* **Exercise details**
When checking the entries below, count every line with the word "computer", then give only that number.

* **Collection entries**

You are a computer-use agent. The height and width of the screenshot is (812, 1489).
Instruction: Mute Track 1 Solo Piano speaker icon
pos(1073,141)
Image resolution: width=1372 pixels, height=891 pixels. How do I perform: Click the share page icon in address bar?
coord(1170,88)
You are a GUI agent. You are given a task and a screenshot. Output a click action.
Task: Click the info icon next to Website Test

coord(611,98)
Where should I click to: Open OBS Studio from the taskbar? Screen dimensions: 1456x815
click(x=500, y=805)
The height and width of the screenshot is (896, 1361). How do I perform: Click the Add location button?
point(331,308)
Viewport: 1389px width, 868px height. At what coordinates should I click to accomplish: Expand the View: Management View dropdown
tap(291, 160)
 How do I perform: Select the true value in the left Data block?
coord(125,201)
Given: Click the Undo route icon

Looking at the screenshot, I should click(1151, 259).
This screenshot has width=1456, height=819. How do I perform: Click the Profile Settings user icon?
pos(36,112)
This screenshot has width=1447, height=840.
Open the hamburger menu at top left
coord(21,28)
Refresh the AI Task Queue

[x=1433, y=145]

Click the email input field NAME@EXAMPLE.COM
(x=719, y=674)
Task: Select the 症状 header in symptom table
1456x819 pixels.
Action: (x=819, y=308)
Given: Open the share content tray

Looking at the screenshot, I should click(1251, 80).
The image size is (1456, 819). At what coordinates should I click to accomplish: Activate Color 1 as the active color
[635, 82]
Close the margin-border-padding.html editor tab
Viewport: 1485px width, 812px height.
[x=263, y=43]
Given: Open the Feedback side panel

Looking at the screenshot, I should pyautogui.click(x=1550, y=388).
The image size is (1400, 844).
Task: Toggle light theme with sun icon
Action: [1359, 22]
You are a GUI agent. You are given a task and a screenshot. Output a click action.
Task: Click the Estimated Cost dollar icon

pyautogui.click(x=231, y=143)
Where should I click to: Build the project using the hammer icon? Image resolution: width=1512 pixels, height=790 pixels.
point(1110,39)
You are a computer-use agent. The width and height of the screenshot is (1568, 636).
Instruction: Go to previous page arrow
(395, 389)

* **Response**
2